It elicits the same emotional knee-jerk response, just don't.

------
miga
Indeed the kind of argument is inappropriate to say the least. Information
content below 4bit in a whole message?

------
pupppet
He may be right but that doesn't mean he doesn't sound like some 14 year old
douchebag on his XBOX.

------
gnosis
...and people get on Stallman's case for being antisocial and offensive.

------
samuel1604
does mjg still work fo rh I tought he went to openstack?

------
jwmoz
Riveting stuff.

------
nirvana
Frankly, I think Linus Torvalds may be the next Steve Jobs.

This is very Jobsian. He knows what's right, and he's dressing down people who
also knew what was right but did the wrong thing anyway. People act as if Jobs
was a tyrant badmouthing random innocent people. He wasn't. He was actually
pretty genial most of the time. What would set him off was not when someone
made an error, but when someone did the wrong thing and they knew it was wrong
at the time, but did it anyway.

Jobs was the keeper of the flame of "do the right thing" (my phrase for it)
which always involved the right thing for the customer (which is why Apple
doesn't follow trends, and rather than make netbooks made the iPad, a superior
customer experience.)

Linus is doing the same thing here. For Torvalds the customer is a different
customer, both linux users but a lot of developers and the open source
community at large. But he's keeping the flame as he sees it, and history
indicates he's pretty accurate.

As to another commentators wondering if this would happened if the submitter
was female, it really shouldn't matter. I'd like to think that Linus reacted
to the error, not the person. It's true that taking it down a notch or two and
being more diplomatic is appropriate, almost all the time. It's clear that
Torvalds is this way almost all the time, which is why he has such a lovable
teddy-bear image, for the most part. The power of blowing up on someone is not
when you're doing it, but in the knowledge that there is shit up with you will
not put. That's the power.

Also, there's nothing really that gender specific in what he said. Both men
and women could engage in hypothetical "dick sucking contests".

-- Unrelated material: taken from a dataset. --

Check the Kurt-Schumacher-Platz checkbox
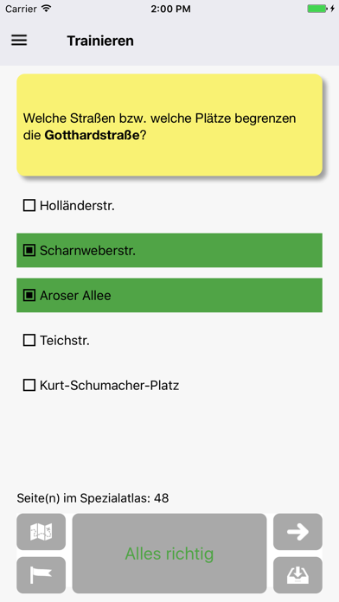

Frankly, the average female engineer I've known is tougher than the average
male engineer I've known (who tend to be a bit on the wimpy side, while the
women tend to be a bit less wimpy than average for people.) But that's just my
experience, and consequently anecdotal. The point being that I don't really
believe that female engineers are desperate for people to protect them, and
that most of the "software development is _So Sexist_!" people are non-
engineers looking for an excuse to be outraged. Some evidence: all the hate
towards "brogrammer" stuff, which it is painfully obvious to everyone inside
the industry is an inside joke lampooning male programmers by contrasting
those pasty nerds with the tanned jock stereotype that beat them up in high
school. To act like "brogrammers" are perpetuating a male sexist culture is
to, in the most profound way possible, not get the joke!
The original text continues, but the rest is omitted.